Patrick Martin, président du Medef, a exprimé mercredi depuis Dax une « inquiétude, mais pas de panique » face aux répercussions économiques du conflit au Moyen-Orient. Les secteurs fortement consommateurs d’énergie sont les premiers concernés par la hausse des prix.
L’impact actuel est jugé « très sectoriel » par l’organisation patronale française. Il touche principalement les industries grandes consommatrices d’énergie, telles que la chimie, la sidérurgie, la production d’aluminium et le transport routier. Le coût du gaz a déjà augmenté de plus de 40 %, et celui du pétrole de 20 %. Ces hausses directes pourraient lourdement affecter la rentabilité de ces entreprises.
Les enjeux stratégiques du détroit d’Ormuz
Un point de passage commercial d’hydrocarbures stratégique, le détroit d’Ormuz, fait l’objet d’une surveillance accrue. Les Gardiens de la Révolution iraniens ont affirmé en contrôler la totalité.

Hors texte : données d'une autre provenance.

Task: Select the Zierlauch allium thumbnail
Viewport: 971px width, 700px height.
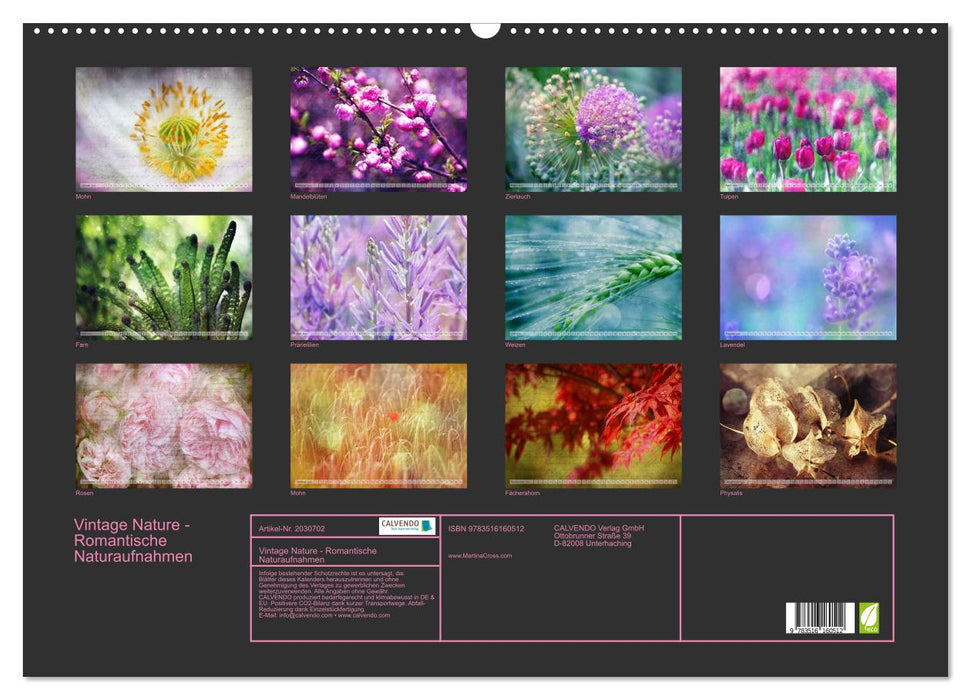Action: [x=593, y=125]
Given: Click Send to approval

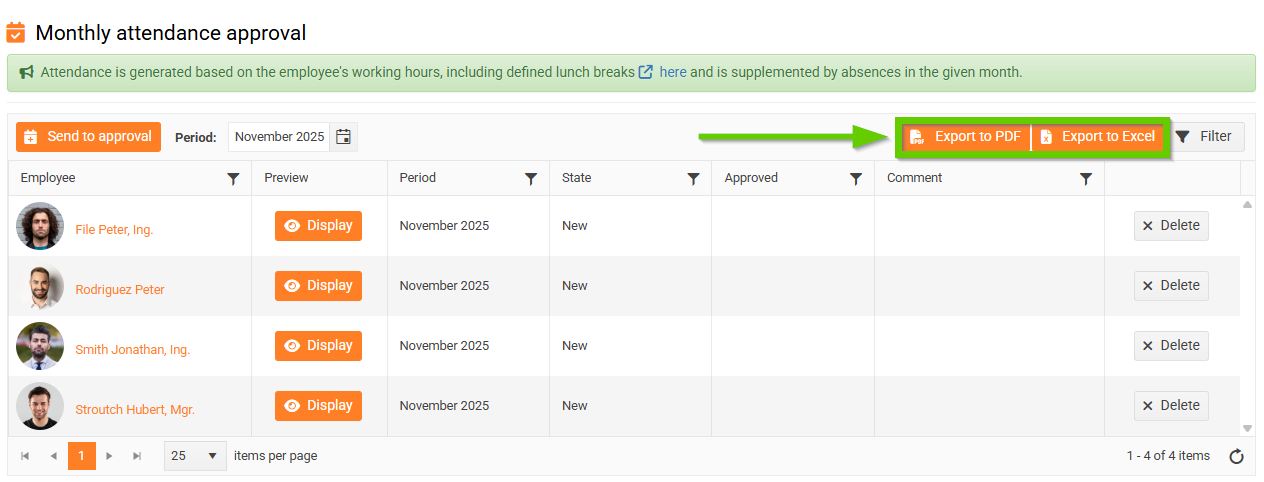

Ce détroit est crucial pour le commerce mondial, puisque environ un quart du pétrole et un cinquième du gaz naturel liquéfié de la planète y transitent chaque année.
Bien que la majorité des entreprises dispose de contrats d’approvisionnement à moyen terme, les protégeant d’un impact immédiat, la prolongation du conflit ferait peser une menace sur l’ensemble de l’économie française, selon le président du Medef.
Conséquences sur le commerce mondial
Le détournement des routes maritimes habituelles, désormais contraintes de passer par le Cap de Bonne Espérance, à la pointe de l’Afrique du Sud, entraîne des coûts supplémentaires significatifs pour les approvisionnements. Cette nouvelle logistique cause également un allongement notoire des délais de livraison.
Un contexte géopolitique complexe
Patrick Martin a souligné l’existence d’un contact quotidien avec le gouvernement, à différents niveaux. Il a décrit des chefs d’entreprises qui se sentent « tendus » face à cette situation. Cette crise géopolitique grave vient s’ajouter à d’autres défis, notamment la guerre en Ukraine, les tensions commerciales avec la Chine et les négociations sur les tarifs douaniers avec les États-Unis. Le Medef assure suivre l’évolution de la situation de près.